La pregunta se hace inevitable: Después de veinte largos siglos, ¿puede afirmarse, por ventura, que hemos aprendido la lección de la Navidad? Ya me gustaría, ya, dar así, a bote pronto,una respuesta afirmativa, radical, absoluta, confortadora. La realidad, sin embargo, dice que no es ello posible en todos sus extremos. Porque celebramos, sí, las «Navidades», pero no vivimos la Navidad. Las «Navidades» nos apaciguan, nos conforman, nos adormecen, nos regalan y nos engordan. La Navidad, en cambio, nos interpela, nos despierta, nos alegra, nos ilumina y nos enciende. Pasan las Navidades. Permanece la Navidad. Las Navidades se dan la mano con las ilusiones. La Navidad, con la esperanza. Las Navidades se visten lujosa y escandalosamente. La Navidad se engalana de austeridad. Las Navidades nos instalan en el sedentarismo. La Navidad, por el contrario, nos estimula en el camino siempre andadero, aunque difícil, de la aventura. Las Navidades convierten el misterio en consumo. La Navidad se arrodilla ante el misterio en adoración. Las dos son contemplativas. Las Navidades, de los escaparates y de la vida de consumo. La Navidad, en cambio, del Misterio de Dios, el que renueva, eleva y dignifica las cosas.

La Navidad, por eso mismo, es la fiesta de la creación renovada. Los Padres interpretan el canto de los ángeles en la Noche santa a partir de este contexto: se trata de la expresión de la alegría porque lo alto y lo bajo, cielo y tierra, se encuentran nuevamente unidos; porque el hombre se ha unido nuevamente a Dios. Para los Padres de la Iglesia forma parte del canto navideño de los ángeles el que ahora ángeles y hombres canten juntos. ( ... ) En el establo de Belén el cielo y la tierra se tocan. El cielo vino a la tierra. Por eso, de allí se difunde una luz para todos los tiempos; y por dicha razón asimismo, brota de allí la alegría y nace el canto y letifica la juventud.

Traigo a cuento de todo esto la entonada palabra del Obispo de Hipona san Agustín. A propósito del vaticinio de Isaías alusivo a la llegada mesiánica en Belén, allí donde profetizó diciendo que El pueblo que caminaba en tinieblas vio una luz grande (ls 9,1), desciende con su exhorto pastoral para recordar que en Navidad Dios quiere nacer en ti para iluminar tu vida y ayudarte a ser luz para los demás.

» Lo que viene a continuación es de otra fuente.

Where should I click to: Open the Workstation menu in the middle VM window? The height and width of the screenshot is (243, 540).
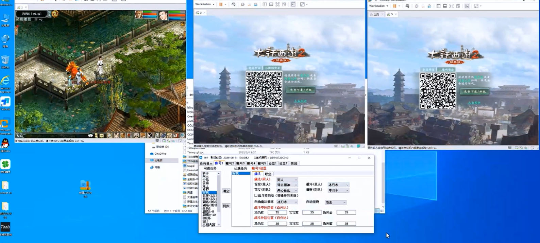pyautogui.click(x=204, y=4)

Acoge ese rayo de luz que llega hasta ti, sigue insistente el de Hipona: Viene en forma de ternura: déjate llevar por ella. Viene en forma de alegría: camina a su lado y contágiala. Viene en forma de paz: ofrécela a todos sin distinción. Viene en forma de comprensión: que sea alimento de la acción. Viene como sencillez: no lo busques en las cosas complicadas. Viene como generosidad: entrégate intensamente a los demás. Viene como perdón: repártelo a todos y sé puente de unión. Viene como armonía: deja que llene tu corazón.



El clásico villancico castellano lo supo decir para siempre con elegancia sin par mediante la pluma serena de José de Valdivielso, al cantar delicioso: Pues hacemos alegría / cuando nace uno de nos / ¿qué haremos naciendo Dios? Igual que los refranes, el villancico encierra sublimes dosis de sabiduría. Y bien que lo prueba el autor aquel de villancicos medievales que invitaba a los poetas navideños a cantar, diciéndoles: Cantad con donaire, / que la gracia consiste en el aire. Música y letra, danza y compás, horas de religioso júbilo. Tiempos de paz. Porque al fin se ha cumplido. Se ha cumplido, sí. Al fin Un niño nos ha nacido, un hijo se nos ha dado.